▶ _Provided data_
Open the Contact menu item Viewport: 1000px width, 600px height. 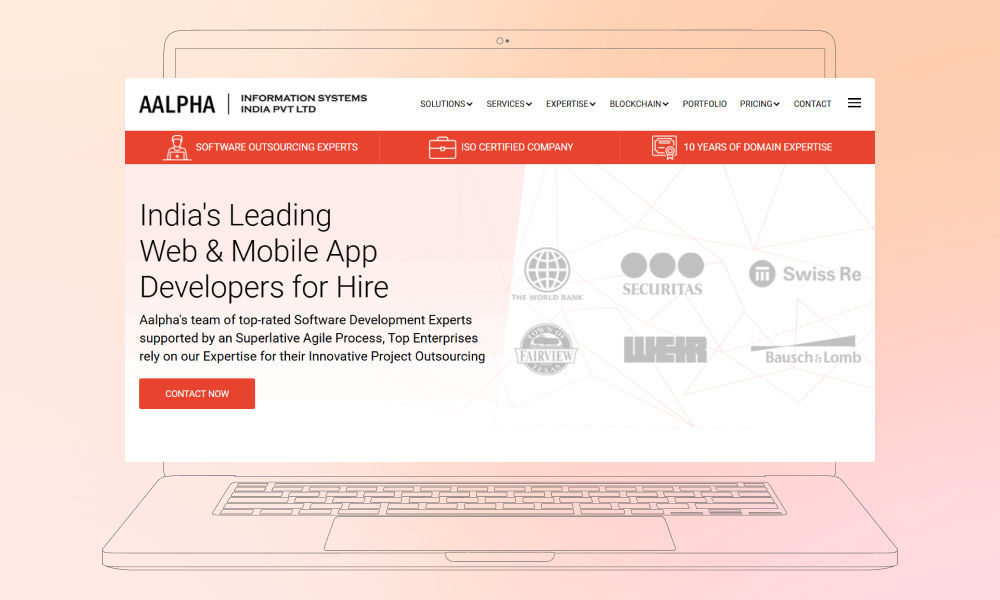812,104
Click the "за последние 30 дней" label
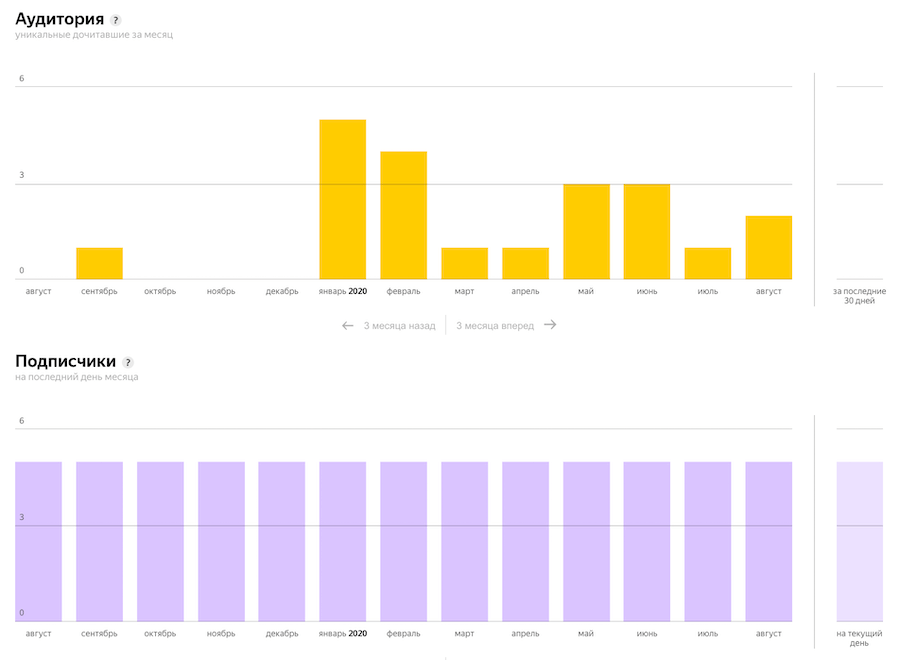Viewport: 900px width, 660px height. pyautogui.click(x=859, y=296)
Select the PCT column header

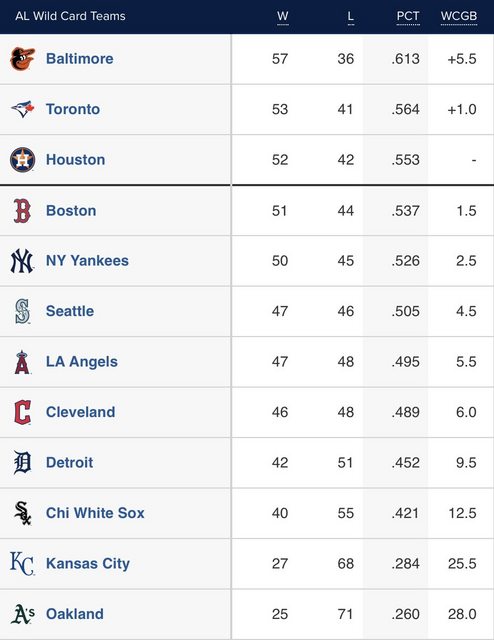pyautogui.click(x=408, y=16)
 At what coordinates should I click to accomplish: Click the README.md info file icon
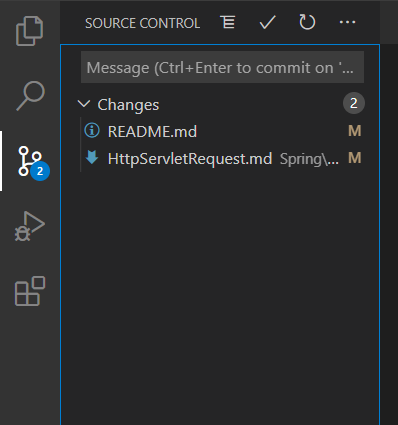92,130

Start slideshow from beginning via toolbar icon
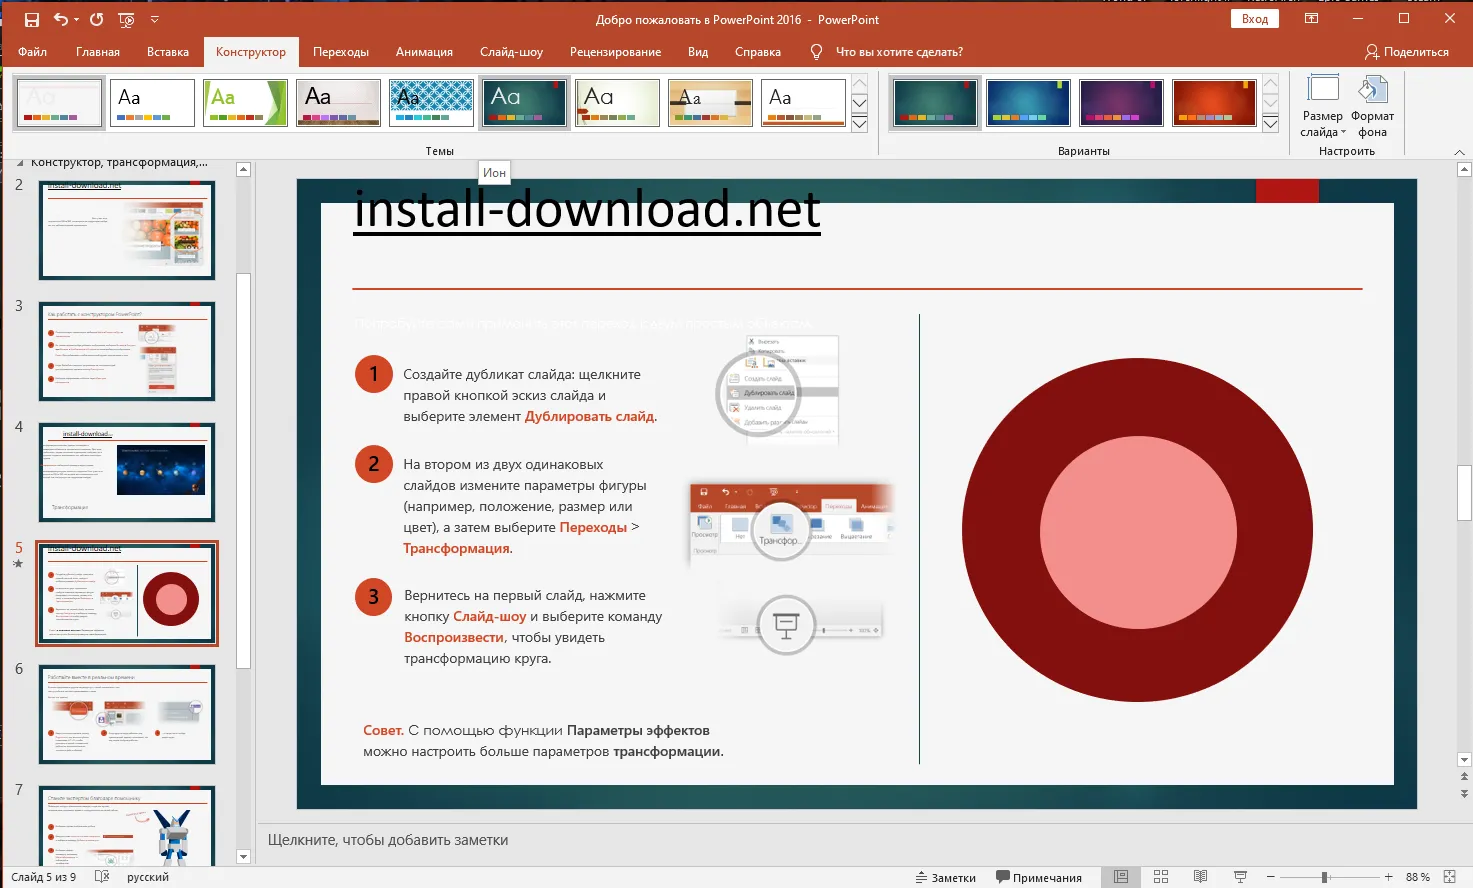[126, 20]
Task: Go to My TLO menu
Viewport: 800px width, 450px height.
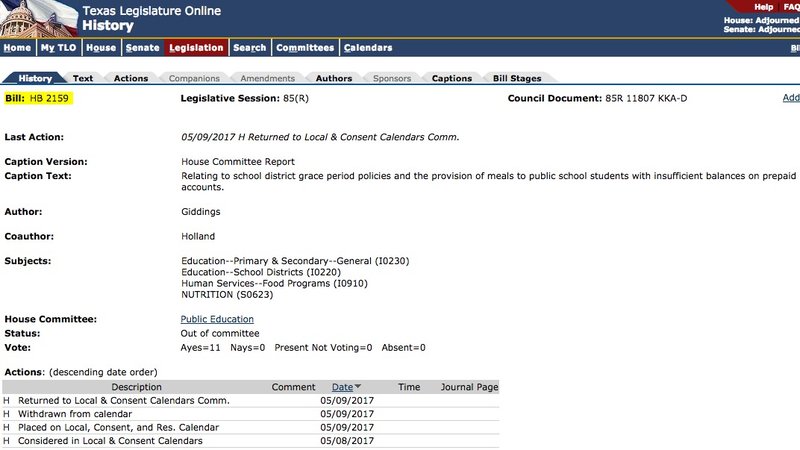Action: [58, 48]
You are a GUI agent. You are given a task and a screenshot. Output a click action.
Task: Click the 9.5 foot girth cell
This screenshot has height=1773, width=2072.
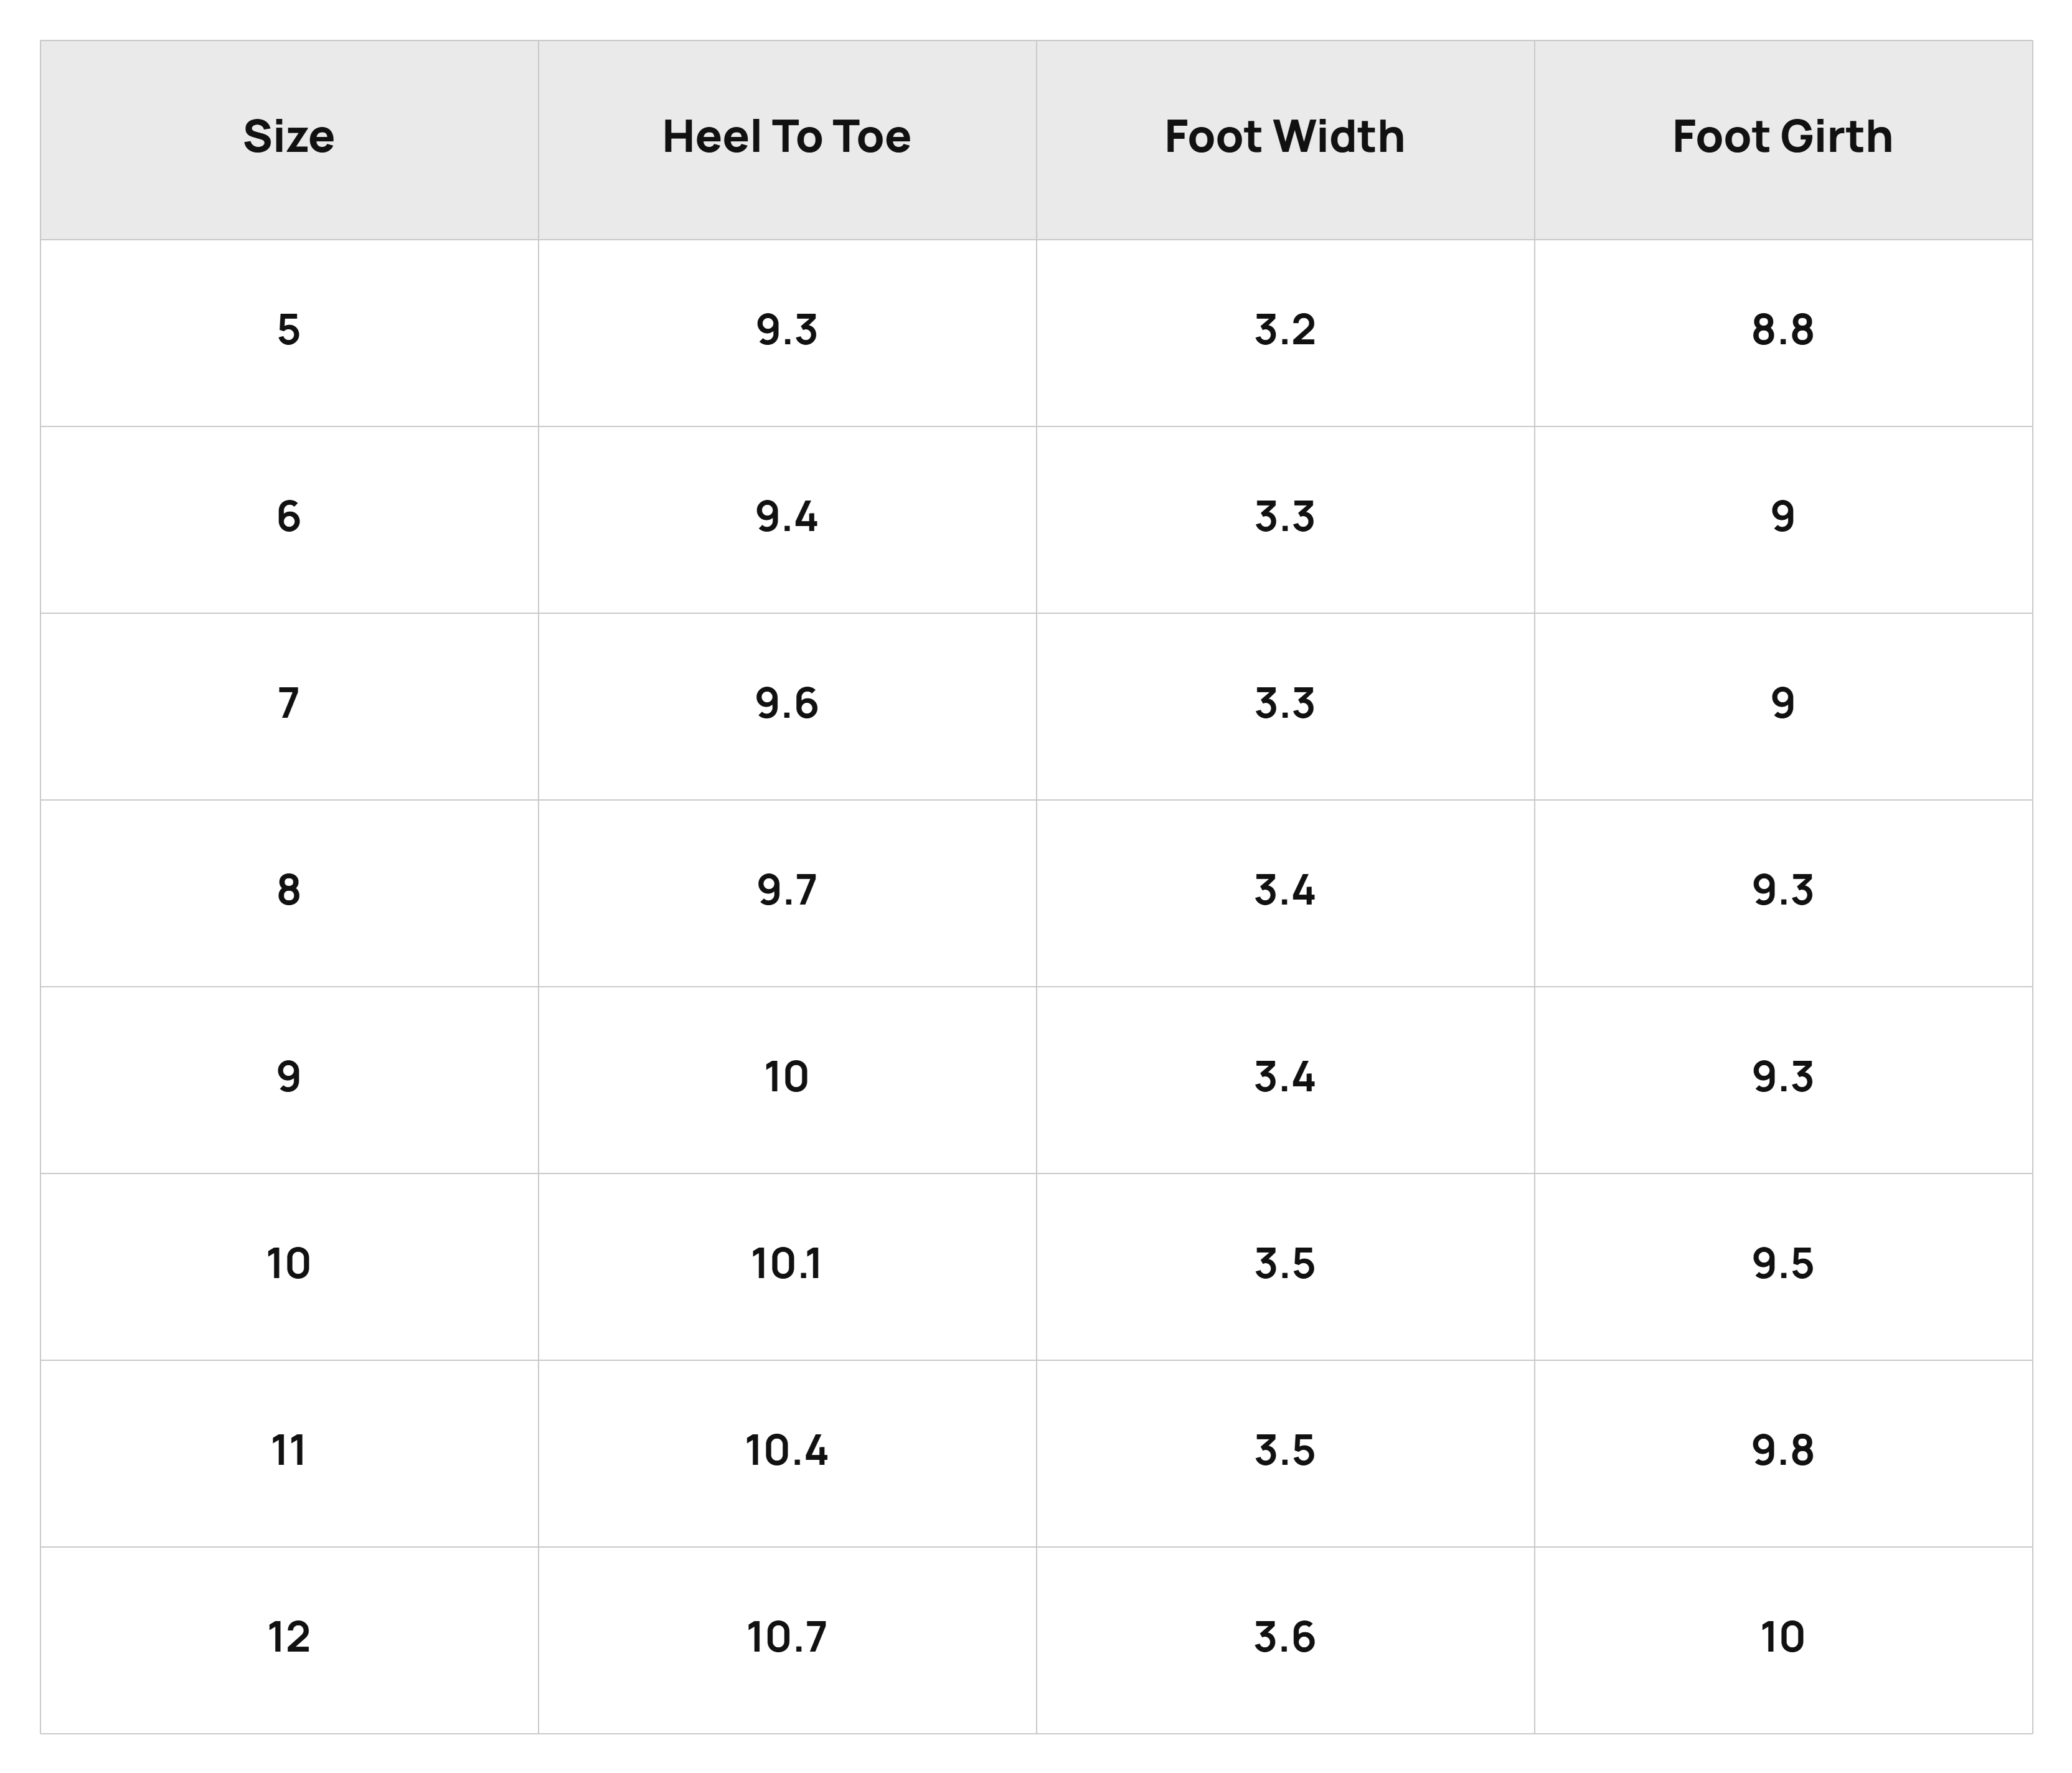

▶ _Instructions to follow_
Your output should consist solely of the lines from the line containing "Select the PCT column header" through the end of the data above, copied exactly, with images removed.

▶ _Task response_
Select the PCT column header

pyautogui.click(x=408, y=16)
 At what coordinates should I click to accomplish: Click the README.md info file icon
92,130

Start slideshow from beginning via toolbar icon
[126, 20]
Task: Go to My TLO menu
Viewport: 800px width, 450px height.
Action: [58, 48]
You are a GUI agent. You are given a task and a screenshot. Output a click action.
Task: Click the 9.5 foot girth cell
This screenshot has height=1773, width=2072.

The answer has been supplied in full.